Chicago Tribune [Los Angeles CA]
October 16, 2005

Last week the Roman Catholic Archdiocese of Los Angeles disclosed summaries of personnel files of 126 priests accused of sexually abusing children, in some cases decades ago. It's a sickening litany of subterfuge as the hierarchy tried to evade rather than confront the problem. At least 245 priests in the nation's largest archdiocese have been accused of sexually abusing children. The cost to the archdiocese of settling an avalanche of lawsuits could reach $1 billion, according to the Los Angeles Times.

These instances of pedophilia are not merely an internal church matter. Each is a criminal offense. As such, each should have profound consequences for the offender--and also for any church official who was aware of these crimes but enabled them to continue rather than promptly calling police and prosecutors.

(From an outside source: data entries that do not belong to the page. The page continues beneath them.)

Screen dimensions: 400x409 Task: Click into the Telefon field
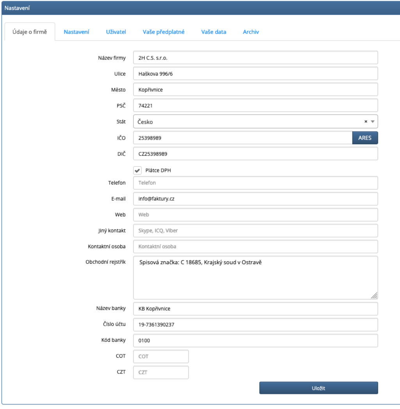coord(255,183)
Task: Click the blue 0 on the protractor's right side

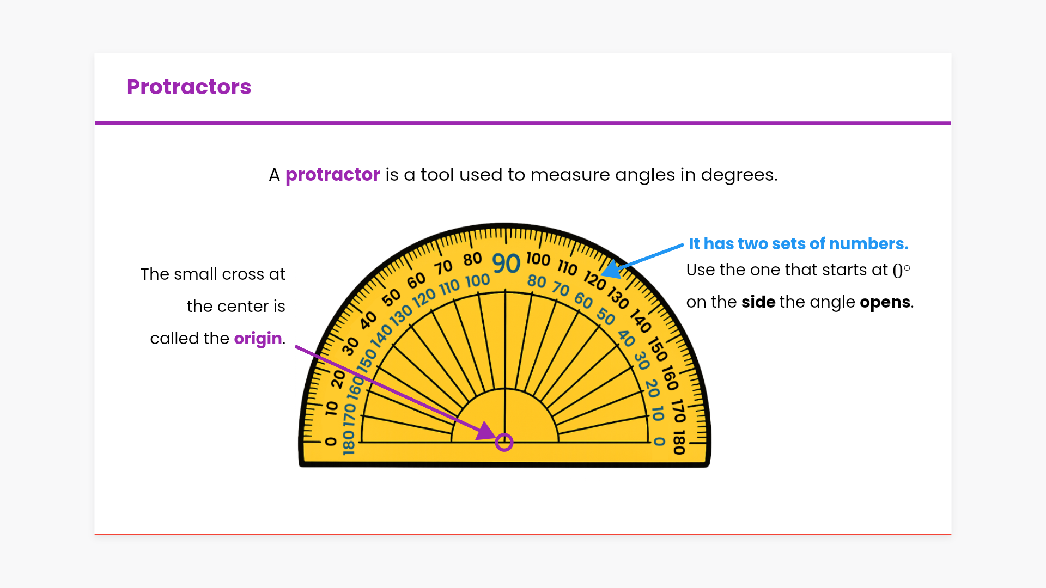Action: point(659,442)
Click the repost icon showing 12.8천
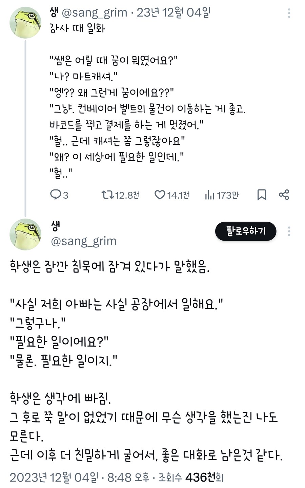The height and width of the screenshot is (488, 305). pos(108,195)
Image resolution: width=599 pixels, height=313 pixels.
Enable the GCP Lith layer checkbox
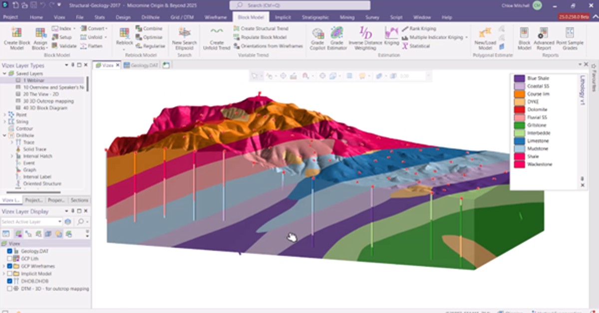(10, 259)
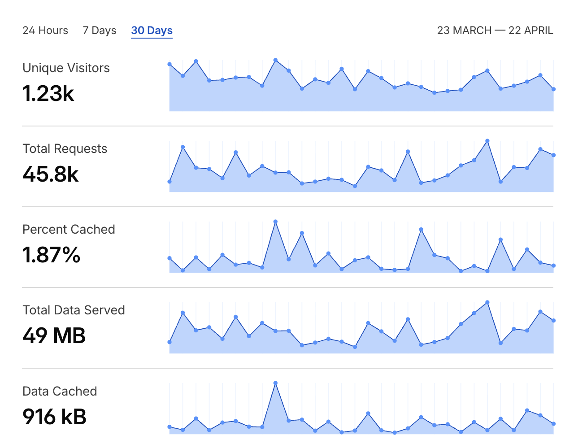Switch to the 24 Hours tab
The width and height of the screenshot is (565, 444).
tap(45, 30)
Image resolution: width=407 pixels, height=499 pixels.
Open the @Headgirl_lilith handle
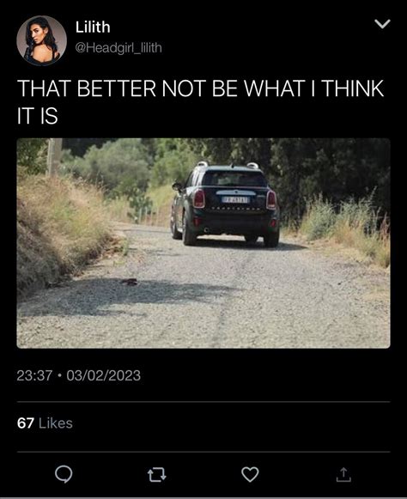pos(118,48)
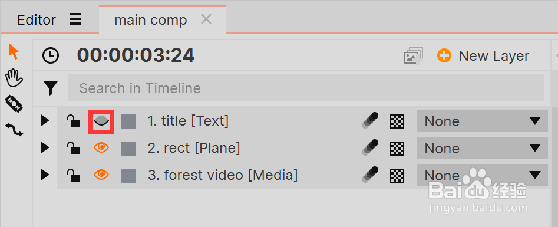Open the Editor tab
Viewport: 558px width, 227px height.
point(37,20)
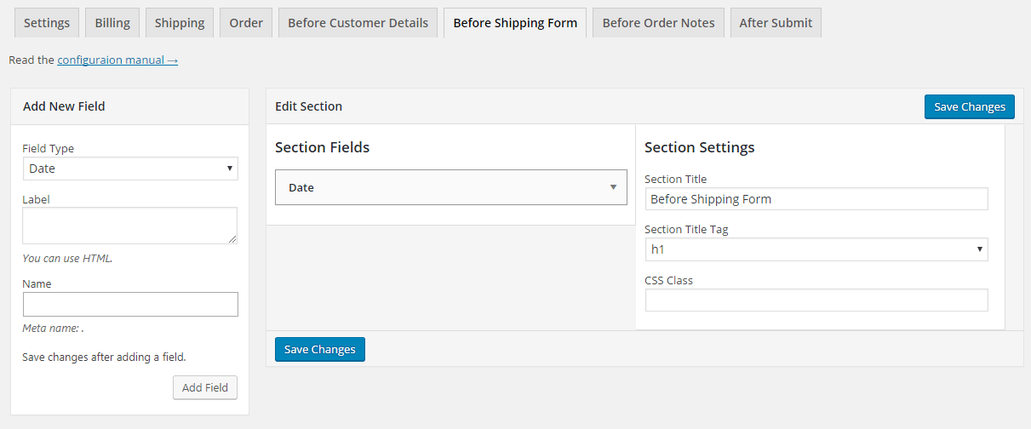The height and width of the screenshot is (429, 1031).
Task: Open the Shipping tab
Action: tap(180, 23)
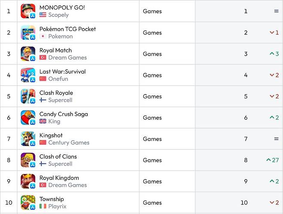
Task: Click the Last War:Survival app icon
Action: [x=28, y=75]
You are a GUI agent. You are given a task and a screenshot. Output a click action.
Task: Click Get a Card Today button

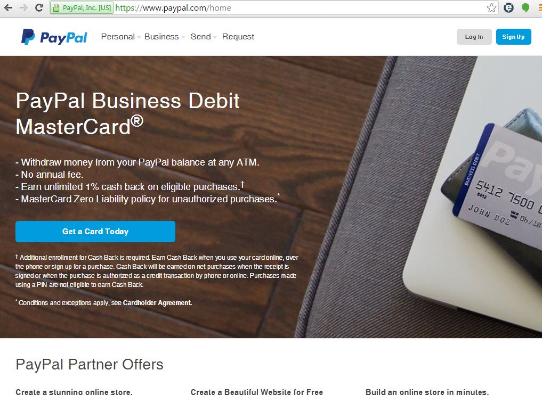point(95,232)
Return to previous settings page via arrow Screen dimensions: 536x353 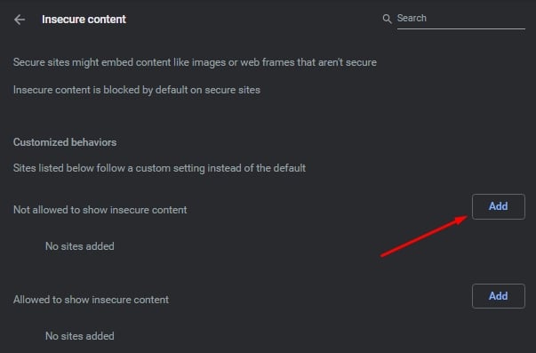point(20,20)
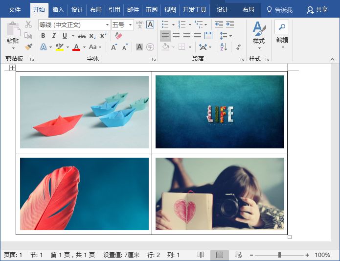Apply strikethrough formatting with abc icon

pyautogui.click(x=82, y=36)
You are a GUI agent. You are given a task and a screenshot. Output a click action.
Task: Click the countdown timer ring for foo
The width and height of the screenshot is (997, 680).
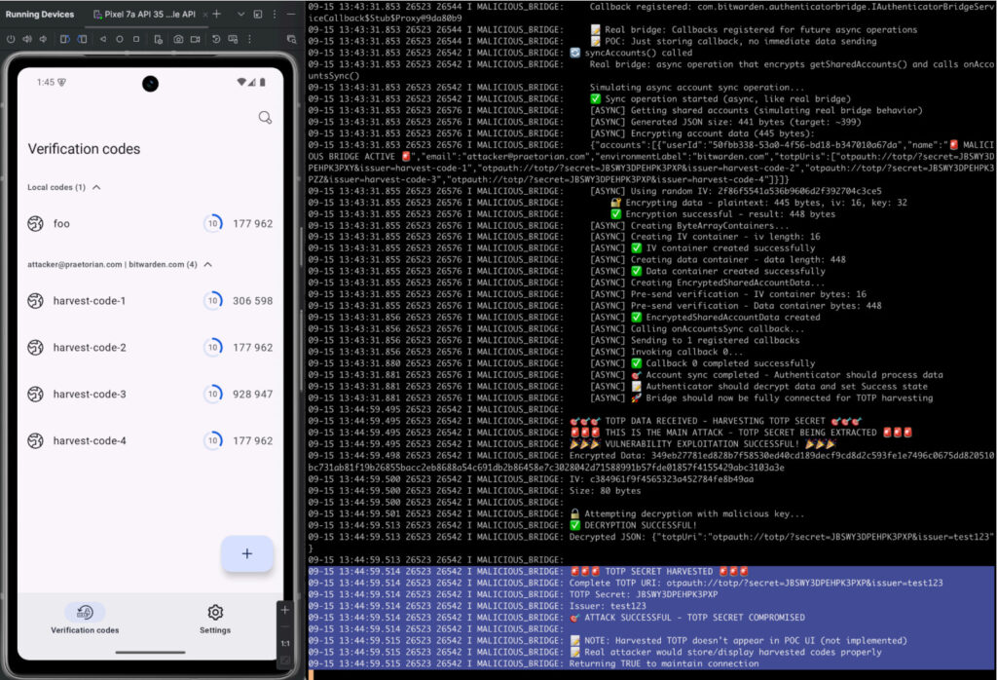tap(212, 224)
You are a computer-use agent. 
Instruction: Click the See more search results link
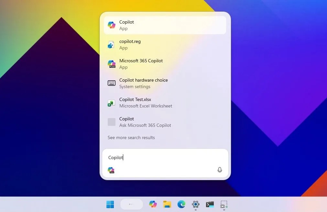click(131, 137)
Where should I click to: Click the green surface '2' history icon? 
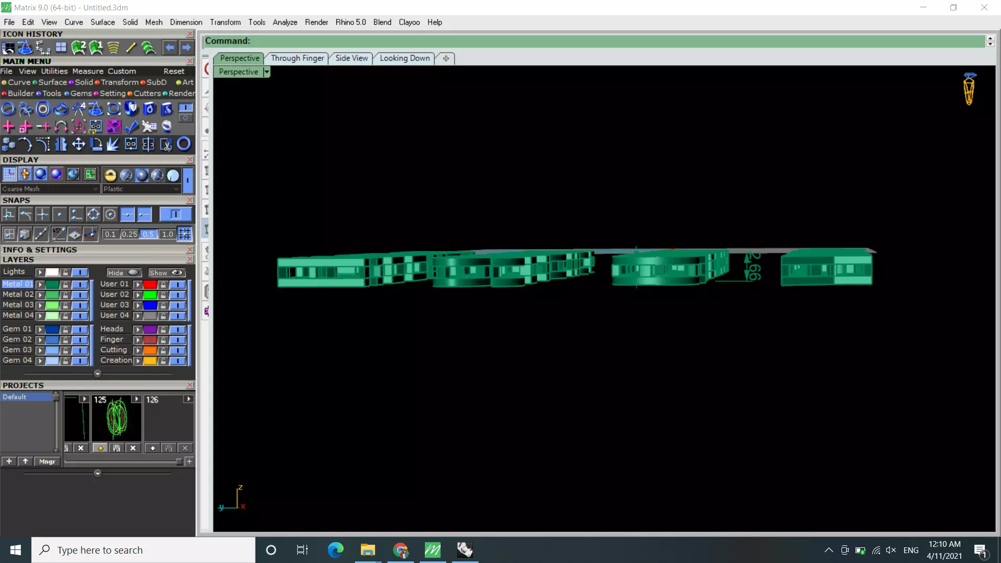(78, 48)
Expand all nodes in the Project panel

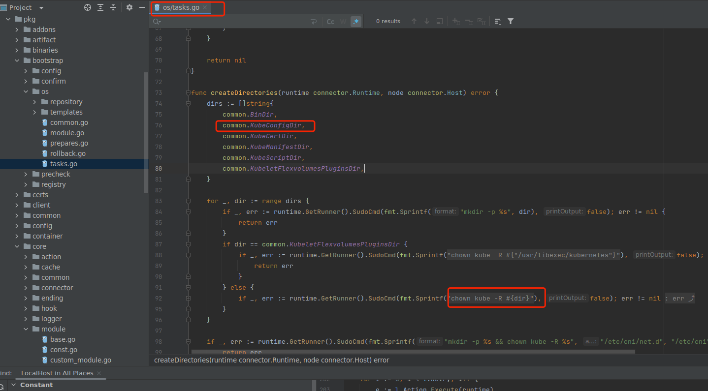[100, 7]
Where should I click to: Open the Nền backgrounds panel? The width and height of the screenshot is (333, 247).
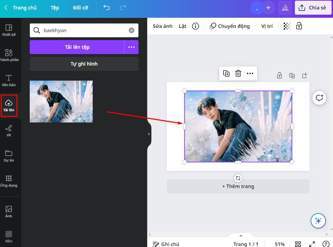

Instead, just as similarly horrific failures of management played out elsewhere in the U.S., the Los Angeles archdiocese quietly moved abusive clerics through cycles of counseling, parish work, further offenses and ... more counseling. Child molestation or rape was documented in personnel records with such euphemisms as "boundary violations" or behavior that raised questions of "moral fitness." And some parents of victimized children evidently were asked to keep silent.

Cardinal Roger Mahony took over the leadership of the archdiocese in 1985. He has said a policy adopted in 2002 stipulates that "no priest who had ever abused a minor, no matter how long ago, would be allowed to hold an assignment." But what about Mahony's responsibility for those incidents when they were taking place on his watch? The question is important: Several profiles of pedophile clerics posted on a special archdiocesan Web site reveal a routine of rotating known abusers through different parishes.

In one case, Rev. Michael Baker in 1986 voluntarily revealed to Mahony, then an archbishop, details of a sexual relationship with two young boys from 1978 to 1985. Rather than turning Baker over to police, Mahony initiated a round of counseling, and barred him from close contact with minors. But it took several more attempts at therapy--and more relapses--before Baker was defrocked in 2000. By then, he may have molested as many as 10 youngsters over some 20 years.

What's missing in Los Angeles, as in many other U.S. dioceses, is stark accountability for the hierarchy, the bishops who often looked the other way or covered up these crimes.

Holding church officials responsible should be as much a part of justice in settling these cases as atoning to the victims, defrocking priests or making multimillion-dollar settlements.

Instead, many bishops whose failures make them every bit as culpable as the molesters still hold positions of honor and power in the church. The evident goal of U.S. bishops is to ride out the corrosive crisis that has all but destroyed their stature on issues of education, health and social justice--and tarnished untold thousands of innocent priests. The Los Angeles revelations are but one more reason why certifiably negligent bishops should be losing their jobs.